* [Aim of the task]
All entries are to be quoted exactly; the images stay out of the copy.

[Data records]
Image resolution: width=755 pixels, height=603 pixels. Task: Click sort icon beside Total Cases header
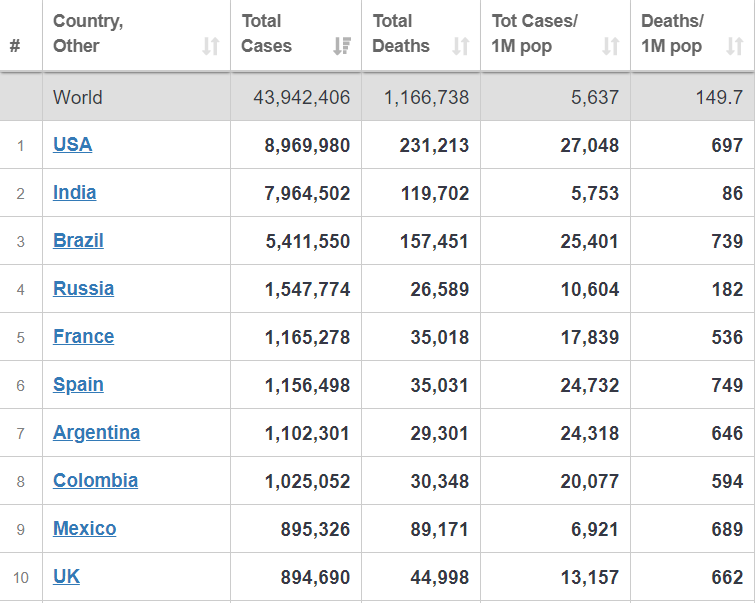[x=342, y=46]
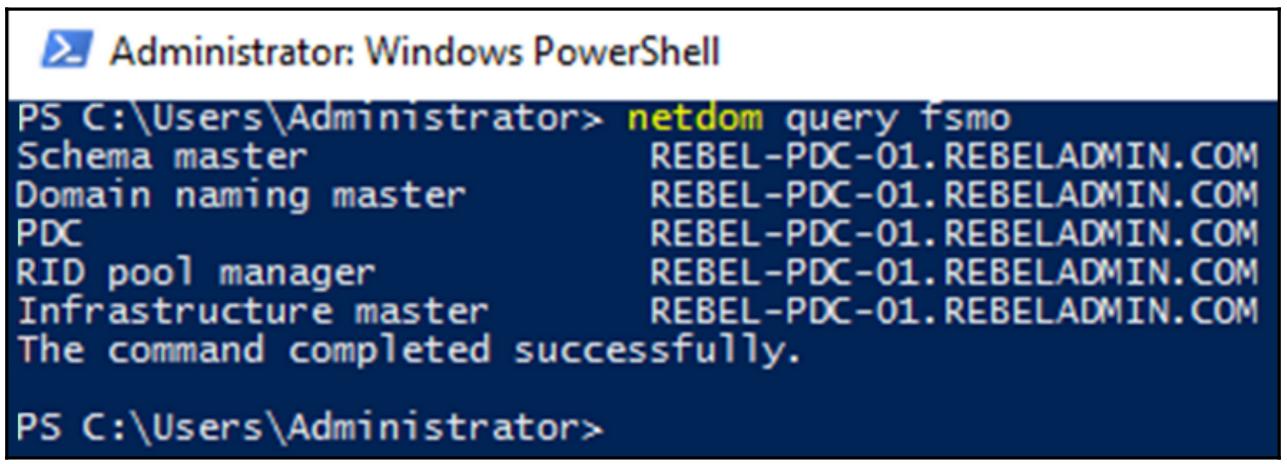This screenshot has width=1287, height=464.
Task: Click the first "PS C:\Users\Administrator>" prompt
Action: coord(310,120)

* [Output for this task]
Image resolution: width=755 pixels, height=603 pixels. Task: Click sort icon beside Total Cases header
[x=342, y=46]
This screenshot has width=1287, height=464.
Task: Click the first "PS C:\Users\Administrator>" prompt
Action: coord(310,120)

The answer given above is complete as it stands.